La calle Libreros nació como parte del diseño de Pedro Gumiel para la ciudad universitaria fundada por Cisneros en 1499. Se llamaba por entonces calle de Guadalajara, pues desembocaba en la puerta homónima que daba salida de la muralla medieval en dirección a la ciudad alcarreña. Pronto empezó a llenarse de colegios universitarios, y donde hay estudiantes hacen falta libros. Y si hacen falta libros se necesitan impresores. Los talleres de la industria editorial florecieron con sus componedores, copistas, correctores, encuadernadores, impresores y demás oficios reglamentados estrictamente bajo las normas gremiales de la época. Tanta fue su importancia que en el siglo XVII la calle cambió de denominación en su honor, y así sigue hasta hoy, a pesar de que ya no haya ni una sola librería en ella. Pero aquí nació en el taller de Guillén de Brocar, hecho venir expresamente desde Francia por el Cardenal Cisneros para ello, la Biblia Políglota, Biblia sacra Polyglota, nunc primum impressa. Y en el de Juan Gracián Miguel de Cervantes, quizá en un guiño a su ciudad natal, publicó en 1585 su primera novela, La Galatea.

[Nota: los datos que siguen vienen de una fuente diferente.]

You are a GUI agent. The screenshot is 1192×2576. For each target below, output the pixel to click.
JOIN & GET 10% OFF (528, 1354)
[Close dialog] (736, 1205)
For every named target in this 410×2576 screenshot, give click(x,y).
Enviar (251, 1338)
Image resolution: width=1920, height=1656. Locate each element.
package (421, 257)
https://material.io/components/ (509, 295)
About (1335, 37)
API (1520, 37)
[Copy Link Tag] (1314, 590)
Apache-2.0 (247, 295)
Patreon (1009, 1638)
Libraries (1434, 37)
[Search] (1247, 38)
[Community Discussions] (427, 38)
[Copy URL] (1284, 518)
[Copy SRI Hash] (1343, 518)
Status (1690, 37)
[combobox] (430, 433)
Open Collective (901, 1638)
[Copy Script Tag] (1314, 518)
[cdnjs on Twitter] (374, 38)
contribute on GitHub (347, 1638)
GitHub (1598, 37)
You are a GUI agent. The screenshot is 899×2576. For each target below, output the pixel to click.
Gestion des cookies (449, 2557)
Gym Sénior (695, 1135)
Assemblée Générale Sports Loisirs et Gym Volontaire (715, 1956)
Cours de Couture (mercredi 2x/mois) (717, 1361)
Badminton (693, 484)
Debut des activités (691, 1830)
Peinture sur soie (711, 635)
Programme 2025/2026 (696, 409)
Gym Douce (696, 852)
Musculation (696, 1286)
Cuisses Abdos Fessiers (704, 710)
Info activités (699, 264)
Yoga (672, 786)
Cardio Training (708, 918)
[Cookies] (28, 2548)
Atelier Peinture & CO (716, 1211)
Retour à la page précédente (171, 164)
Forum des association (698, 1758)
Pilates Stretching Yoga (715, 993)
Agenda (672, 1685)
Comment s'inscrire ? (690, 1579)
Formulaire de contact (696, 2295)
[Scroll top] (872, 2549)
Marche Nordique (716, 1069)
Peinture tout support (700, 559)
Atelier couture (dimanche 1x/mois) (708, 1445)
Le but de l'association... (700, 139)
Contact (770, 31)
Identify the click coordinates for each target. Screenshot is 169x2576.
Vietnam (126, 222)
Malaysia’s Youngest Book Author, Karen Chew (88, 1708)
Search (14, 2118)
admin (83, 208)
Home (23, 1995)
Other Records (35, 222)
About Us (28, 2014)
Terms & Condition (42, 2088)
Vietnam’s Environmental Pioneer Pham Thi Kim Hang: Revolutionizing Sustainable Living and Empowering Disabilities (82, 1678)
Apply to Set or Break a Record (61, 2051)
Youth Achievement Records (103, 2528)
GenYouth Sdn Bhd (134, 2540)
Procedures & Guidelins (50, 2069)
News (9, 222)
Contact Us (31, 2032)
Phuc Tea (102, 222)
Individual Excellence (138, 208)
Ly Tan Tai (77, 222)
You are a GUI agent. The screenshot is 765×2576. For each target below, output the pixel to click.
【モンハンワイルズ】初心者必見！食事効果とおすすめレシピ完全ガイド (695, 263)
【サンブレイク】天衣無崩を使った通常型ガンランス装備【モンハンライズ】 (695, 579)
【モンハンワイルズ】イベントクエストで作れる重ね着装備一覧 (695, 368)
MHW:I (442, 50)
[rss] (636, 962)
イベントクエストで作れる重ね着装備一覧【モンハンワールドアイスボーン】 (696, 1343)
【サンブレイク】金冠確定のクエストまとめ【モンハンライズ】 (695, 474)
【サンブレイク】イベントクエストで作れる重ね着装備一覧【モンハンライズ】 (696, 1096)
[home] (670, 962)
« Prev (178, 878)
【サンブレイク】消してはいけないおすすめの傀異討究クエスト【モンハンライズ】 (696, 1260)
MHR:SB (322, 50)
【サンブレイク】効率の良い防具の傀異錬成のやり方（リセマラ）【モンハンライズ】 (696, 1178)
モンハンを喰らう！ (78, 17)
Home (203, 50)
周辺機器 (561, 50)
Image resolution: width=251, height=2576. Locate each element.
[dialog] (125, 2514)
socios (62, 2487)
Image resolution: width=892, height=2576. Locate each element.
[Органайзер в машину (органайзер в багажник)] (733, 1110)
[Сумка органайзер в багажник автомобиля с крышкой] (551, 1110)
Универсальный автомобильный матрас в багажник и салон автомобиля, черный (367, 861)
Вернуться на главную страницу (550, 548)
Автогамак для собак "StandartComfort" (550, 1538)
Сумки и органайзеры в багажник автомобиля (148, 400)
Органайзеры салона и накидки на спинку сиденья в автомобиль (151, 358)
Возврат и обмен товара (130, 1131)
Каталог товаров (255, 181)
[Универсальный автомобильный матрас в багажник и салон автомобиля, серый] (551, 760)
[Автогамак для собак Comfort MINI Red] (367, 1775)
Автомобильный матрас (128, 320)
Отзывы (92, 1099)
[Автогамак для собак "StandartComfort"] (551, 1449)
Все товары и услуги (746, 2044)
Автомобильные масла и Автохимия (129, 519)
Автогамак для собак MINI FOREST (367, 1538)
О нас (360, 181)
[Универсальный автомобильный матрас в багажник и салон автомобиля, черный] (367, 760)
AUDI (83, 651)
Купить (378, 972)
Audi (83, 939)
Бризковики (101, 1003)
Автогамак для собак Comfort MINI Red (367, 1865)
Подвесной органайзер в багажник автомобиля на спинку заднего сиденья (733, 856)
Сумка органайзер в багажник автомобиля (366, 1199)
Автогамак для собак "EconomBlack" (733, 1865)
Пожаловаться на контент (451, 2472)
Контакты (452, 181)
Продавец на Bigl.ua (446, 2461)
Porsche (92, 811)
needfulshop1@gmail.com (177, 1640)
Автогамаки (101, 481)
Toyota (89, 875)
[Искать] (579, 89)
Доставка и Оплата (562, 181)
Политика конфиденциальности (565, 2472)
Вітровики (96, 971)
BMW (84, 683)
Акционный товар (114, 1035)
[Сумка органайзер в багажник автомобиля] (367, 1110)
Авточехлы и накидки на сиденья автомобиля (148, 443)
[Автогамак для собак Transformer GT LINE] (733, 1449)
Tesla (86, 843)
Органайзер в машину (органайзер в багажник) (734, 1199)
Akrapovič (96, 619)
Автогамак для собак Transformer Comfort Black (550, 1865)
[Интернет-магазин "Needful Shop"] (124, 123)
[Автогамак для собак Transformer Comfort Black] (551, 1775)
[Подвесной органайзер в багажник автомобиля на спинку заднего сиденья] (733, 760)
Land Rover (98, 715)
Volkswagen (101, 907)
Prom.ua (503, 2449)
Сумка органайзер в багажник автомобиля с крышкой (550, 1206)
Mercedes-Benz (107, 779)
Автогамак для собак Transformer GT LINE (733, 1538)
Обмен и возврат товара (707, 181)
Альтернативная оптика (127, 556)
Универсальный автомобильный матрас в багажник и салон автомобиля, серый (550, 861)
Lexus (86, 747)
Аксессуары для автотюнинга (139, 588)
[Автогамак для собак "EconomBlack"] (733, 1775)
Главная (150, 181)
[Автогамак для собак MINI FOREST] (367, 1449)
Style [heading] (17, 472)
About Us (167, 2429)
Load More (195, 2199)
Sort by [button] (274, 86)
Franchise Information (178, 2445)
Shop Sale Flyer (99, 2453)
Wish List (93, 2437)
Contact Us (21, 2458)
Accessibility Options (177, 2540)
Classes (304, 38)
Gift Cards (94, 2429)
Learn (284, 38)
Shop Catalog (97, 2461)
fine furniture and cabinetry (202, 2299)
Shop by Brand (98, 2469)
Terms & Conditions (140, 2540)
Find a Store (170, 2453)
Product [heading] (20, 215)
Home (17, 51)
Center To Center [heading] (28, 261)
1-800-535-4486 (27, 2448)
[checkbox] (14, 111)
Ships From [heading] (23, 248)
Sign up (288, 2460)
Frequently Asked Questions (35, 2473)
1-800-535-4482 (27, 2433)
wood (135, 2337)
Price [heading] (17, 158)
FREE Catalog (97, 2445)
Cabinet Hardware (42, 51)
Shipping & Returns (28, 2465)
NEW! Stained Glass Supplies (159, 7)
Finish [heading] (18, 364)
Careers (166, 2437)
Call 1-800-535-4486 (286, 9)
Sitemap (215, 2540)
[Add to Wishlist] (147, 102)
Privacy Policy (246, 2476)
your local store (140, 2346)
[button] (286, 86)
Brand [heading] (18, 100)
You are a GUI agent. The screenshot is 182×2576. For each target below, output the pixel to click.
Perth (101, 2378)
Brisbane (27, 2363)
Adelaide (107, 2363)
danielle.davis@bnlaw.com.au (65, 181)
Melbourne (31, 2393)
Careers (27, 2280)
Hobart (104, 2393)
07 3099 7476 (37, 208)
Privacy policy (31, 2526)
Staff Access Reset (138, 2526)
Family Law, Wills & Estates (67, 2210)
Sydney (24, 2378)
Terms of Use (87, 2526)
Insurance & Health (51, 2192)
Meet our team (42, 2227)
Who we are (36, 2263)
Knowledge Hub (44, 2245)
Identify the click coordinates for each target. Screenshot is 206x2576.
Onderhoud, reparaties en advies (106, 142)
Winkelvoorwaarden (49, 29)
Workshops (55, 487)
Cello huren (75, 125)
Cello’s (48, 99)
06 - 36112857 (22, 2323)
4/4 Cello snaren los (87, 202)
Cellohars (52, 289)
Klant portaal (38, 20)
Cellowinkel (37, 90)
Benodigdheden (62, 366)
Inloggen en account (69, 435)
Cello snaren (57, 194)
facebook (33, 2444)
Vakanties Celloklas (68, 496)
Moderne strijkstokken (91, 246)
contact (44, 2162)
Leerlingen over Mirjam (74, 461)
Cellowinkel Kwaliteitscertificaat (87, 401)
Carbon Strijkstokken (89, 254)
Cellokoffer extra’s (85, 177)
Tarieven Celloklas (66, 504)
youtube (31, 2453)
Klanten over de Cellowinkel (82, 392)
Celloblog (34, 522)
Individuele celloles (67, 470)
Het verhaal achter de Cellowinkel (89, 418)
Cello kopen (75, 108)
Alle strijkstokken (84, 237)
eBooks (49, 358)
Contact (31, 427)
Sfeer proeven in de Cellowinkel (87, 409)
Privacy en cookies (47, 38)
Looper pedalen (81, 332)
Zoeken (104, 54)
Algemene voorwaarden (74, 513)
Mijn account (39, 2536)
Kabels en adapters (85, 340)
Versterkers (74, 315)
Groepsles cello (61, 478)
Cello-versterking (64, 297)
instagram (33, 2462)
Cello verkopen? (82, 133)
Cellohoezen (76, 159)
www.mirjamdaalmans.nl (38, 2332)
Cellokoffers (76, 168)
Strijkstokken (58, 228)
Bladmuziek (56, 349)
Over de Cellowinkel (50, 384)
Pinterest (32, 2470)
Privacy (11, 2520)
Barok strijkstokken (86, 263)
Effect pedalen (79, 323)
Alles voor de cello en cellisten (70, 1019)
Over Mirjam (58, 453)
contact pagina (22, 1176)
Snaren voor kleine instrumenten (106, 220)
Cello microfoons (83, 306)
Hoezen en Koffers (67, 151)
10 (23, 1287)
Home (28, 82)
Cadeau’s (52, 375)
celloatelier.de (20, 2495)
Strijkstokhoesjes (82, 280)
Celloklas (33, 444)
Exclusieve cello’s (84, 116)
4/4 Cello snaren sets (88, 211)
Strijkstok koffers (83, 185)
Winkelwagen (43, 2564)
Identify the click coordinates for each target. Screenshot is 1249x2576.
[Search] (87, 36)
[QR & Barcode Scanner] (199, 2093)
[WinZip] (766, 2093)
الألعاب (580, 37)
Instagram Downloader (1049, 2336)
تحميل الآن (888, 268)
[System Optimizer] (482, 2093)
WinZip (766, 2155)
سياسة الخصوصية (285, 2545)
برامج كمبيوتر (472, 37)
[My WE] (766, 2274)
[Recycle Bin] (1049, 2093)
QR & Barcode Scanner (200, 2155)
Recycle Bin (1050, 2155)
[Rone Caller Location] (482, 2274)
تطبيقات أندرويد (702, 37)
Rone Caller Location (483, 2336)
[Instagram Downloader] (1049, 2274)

Cuanto tiempo de la vida de un hombre o una mujer se esconde en cada párrafo, en cada línea, en cada palabra buscada para dar el sentido exacto a su anhelo de dejar su impronta a la posteridad, de seducirnos con la lectura de sus pensamientos más fantasiosos o sus realidades más mezquinas. Es un regalo que merece ser manoseado, desvirgado y profanado. No hay nada más triste que un libro que jamás ha sido abierto, que decora una estantería recolectando polvo con el único propósito de ser muestra ajena de pedantería y presunción. Vive todas las cosas que puedas, pero si no puedes, léelas.
Las mesas de las Cuevas de Antolín se llenan de jubilados, platos de gambas y cañas de cerveza. Una pareja de enamorados juega a la Dama y el Vagabundo compartiendo un plato de espagueti en un restaurante italiano. Gente haciendo cola en la entrada del Indalo con la esperanza de encontrar mesa libre y despachar la cena a base de desproporcionado aperitivo. Abuelas comprando dulces a sus nietos y, si es invierno, señoras con abrigo de piel y collar de perlas caminando dos metros por detrás de sus maridos mientras pelan castañas y despellejan cuñadas. Una novia ojea con sus amigas trajes de boda en un escaparate entretanto su chico planea con sus colegas la despedida de soltero. Un músico callejero canta una canción de moda porque sabe que si toca la que compuso pensando en su vecina del quinto nadie echará monedas en la funda de su guitarra. La vida trascurriendo en apenas unos metros, en toda su bella vulgaridad. En la calle de los libreros, donde los impresores grababan los sueños, donde los guardianes de las palabras hacían su magia. Donde el olor a tinta delataba que en algunas casas se ejercía el oficio más hermoso del mundo. Aquí, una más, en Alcalá de Henares.
Fuera del perro, un libro es probablemente el
mejor amigo del hombre, y dentro del perro
probablemente está demasiado oscuro para leer.”